START Material supplied

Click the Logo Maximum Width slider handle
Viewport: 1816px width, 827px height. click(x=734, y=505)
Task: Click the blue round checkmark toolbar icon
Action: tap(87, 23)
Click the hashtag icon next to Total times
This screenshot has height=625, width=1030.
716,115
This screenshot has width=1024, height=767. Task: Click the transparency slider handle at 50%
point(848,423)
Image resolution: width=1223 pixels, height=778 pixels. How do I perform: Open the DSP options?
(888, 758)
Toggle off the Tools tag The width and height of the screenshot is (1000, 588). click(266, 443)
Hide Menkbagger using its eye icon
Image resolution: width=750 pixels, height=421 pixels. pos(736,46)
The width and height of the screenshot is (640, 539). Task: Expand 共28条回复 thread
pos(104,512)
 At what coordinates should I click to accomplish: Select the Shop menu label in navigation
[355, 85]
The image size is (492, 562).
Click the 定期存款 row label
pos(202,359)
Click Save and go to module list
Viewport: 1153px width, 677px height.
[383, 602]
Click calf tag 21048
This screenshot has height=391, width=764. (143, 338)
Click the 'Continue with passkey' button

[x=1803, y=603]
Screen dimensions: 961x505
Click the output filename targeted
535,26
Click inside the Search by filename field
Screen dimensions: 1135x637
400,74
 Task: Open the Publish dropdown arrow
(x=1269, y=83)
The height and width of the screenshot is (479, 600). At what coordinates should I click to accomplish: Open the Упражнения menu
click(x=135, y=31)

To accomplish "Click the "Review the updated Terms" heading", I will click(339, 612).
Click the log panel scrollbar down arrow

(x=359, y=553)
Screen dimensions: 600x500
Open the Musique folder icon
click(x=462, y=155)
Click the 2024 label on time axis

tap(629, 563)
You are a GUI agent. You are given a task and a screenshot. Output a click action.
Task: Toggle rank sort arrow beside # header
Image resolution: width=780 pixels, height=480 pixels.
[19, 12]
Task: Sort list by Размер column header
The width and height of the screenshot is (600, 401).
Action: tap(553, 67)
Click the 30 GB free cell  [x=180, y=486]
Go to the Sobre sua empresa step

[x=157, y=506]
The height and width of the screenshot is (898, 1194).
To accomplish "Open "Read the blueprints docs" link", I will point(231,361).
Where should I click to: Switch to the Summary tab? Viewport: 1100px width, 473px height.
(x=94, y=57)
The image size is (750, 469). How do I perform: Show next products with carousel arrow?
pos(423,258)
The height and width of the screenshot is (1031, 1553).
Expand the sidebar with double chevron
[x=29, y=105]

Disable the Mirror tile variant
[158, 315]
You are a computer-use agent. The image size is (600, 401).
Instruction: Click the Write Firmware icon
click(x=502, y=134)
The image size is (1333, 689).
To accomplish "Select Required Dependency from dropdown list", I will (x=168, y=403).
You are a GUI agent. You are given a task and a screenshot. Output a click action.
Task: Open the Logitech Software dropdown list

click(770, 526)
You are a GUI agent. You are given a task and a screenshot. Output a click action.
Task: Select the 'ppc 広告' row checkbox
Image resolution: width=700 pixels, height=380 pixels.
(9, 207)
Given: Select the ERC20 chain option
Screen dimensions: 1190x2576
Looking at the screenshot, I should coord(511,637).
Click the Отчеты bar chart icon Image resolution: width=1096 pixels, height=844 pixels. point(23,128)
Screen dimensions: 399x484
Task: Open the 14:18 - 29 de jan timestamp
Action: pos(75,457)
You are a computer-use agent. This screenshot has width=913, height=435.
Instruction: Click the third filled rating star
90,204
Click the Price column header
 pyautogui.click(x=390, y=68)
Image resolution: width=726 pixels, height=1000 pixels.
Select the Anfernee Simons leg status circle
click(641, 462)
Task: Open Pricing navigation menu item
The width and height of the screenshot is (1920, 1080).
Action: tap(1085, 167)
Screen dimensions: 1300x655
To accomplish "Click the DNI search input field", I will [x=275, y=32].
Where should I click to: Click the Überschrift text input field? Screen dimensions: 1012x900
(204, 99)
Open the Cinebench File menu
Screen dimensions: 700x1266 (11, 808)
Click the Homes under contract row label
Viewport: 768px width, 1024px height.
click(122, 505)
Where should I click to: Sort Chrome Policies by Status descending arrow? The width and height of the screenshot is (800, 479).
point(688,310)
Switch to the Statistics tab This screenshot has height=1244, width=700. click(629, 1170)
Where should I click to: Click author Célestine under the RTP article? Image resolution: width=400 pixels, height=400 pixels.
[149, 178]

END Material supplied

→ About this exercise
From the data above, copy each line where the string "computer" appears.

→ Response box
You are a computer-use agent. The image size is (600, 401).
You are a computer-use agent. This screenshot has width=913, height=435.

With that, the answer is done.